TASK DIRECTIONS: Scan each line of the records for the word "agent" and extract the ones that have it.

──────── INPUT ────────

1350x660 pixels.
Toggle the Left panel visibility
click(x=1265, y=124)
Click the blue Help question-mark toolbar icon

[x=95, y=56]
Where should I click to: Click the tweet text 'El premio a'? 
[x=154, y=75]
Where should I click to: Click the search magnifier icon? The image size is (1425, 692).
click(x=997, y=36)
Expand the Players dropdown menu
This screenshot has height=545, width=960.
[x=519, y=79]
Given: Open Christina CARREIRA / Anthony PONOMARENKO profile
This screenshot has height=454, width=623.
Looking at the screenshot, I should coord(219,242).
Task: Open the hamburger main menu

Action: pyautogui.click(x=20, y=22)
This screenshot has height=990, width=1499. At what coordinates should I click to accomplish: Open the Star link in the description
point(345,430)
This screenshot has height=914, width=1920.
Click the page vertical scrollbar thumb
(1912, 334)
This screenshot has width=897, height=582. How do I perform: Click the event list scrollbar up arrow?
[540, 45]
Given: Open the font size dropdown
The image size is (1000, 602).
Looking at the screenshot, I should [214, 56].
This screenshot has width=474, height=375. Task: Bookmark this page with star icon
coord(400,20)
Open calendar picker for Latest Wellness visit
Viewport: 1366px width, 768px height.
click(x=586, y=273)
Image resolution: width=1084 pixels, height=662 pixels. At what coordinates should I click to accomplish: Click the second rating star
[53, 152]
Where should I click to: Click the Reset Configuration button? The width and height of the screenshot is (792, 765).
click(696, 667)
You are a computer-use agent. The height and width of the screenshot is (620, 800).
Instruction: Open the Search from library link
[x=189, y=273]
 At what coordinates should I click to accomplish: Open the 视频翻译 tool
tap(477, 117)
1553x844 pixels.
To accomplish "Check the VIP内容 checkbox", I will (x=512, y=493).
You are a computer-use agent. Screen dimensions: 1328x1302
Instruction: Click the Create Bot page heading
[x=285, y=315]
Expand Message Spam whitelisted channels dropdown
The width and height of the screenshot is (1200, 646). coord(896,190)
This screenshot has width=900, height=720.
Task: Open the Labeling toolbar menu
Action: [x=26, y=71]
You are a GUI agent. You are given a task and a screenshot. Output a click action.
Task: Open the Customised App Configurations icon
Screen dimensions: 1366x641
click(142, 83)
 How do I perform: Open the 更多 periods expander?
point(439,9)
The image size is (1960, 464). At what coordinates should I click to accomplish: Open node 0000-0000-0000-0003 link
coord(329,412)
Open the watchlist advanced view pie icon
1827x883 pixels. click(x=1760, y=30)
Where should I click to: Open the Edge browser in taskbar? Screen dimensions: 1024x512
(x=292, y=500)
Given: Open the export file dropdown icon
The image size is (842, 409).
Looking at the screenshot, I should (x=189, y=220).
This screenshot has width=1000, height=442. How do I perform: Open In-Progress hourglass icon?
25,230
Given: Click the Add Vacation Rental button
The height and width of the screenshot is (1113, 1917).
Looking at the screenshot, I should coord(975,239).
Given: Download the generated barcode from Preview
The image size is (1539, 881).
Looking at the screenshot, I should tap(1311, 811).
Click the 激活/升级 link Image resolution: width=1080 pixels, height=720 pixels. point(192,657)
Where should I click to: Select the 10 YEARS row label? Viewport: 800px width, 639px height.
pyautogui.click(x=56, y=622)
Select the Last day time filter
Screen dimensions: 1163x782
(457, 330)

────────

SOLUTION TO THIS TASK:
You are a computer-use agent. The height and width of the screenshot is (620, 800).
You are a computer-use agent. Screen dimensions: 1328x1302
You are a GUI agent. You are given a task and a screenshot. Output a click action.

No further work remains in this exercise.